## Set task
Copy the items from the line with "I will 733,53." up to and including the line with "click(119, 268)", reproducing each line without any change.

================

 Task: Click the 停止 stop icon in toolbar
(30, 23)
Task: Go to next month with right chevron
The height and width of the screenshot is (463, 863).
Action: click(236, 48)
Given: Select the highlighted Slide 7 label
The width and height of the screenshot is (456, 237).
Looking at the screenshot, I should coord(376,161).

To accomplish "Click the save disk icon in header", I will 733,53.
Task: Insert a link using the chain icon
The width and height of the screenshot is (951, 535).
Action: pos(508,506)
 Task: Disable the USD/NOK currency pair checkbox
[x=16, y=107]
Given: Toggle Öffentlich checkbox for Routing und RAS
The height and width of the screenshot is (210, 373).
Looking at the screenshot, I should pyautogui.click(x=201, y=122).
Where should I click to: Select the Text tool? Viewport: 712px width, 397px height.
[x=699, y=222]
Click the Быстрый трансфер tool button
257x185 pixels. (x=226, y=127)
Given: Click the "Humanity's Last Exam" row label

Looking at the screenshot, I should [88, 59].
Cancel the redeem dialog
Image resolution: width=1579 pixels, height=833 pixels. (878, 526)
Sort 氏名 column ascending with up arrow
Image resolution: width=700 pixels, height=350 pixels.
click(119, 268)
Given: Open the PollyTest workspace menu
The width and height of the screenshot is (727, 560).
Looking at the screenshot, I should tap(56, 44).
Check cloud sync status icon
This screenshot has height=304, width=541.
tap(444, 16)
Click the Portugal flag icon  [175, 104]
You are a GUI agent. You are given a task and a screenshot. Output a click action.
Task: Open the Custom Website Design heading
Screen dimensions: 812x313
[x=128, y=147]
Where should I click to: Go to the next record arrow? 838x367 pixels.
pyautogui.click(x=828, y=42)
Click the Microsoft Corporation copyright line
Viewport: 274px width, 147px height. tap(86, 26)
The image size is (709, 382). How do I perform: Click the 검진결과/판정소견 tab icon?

================

## Completed task
To accomplish "Click the save disk icon in header", I will 733,53.
Task: Insert a link using the chain icon
The width and height of the screenshot is (951, 535).
Action: pos(508,506)
 Task: Disable the USD/NOK currency pair checkbox
[x=16, y=107]
Given: Toggle Öffentlich checkbox for Routing und RAS
The height and width of the screenshot is (210, 373).
Looking at the screenshot, I should pyautogui.click(x=201, y=122).
Where should I click to: Select the Text tool? Viewport: 712px width, 397px height.
[x=699, y=222]
Click the Быстрый трансфер tool button
257x185 pixels. (x=226, y=127)
Given: Click the "Humanity's Last Exam" row label

Looking at the screenshot, I should [88, 59].
Cancel the redeem dialog
Image resolution: width=1579 pixels, height=833 pixels. (878, 526)
Sort 氏名 column ascending with up arrow
Image resolution: width=700 pixels, height=350 pixels.
click(119, 268)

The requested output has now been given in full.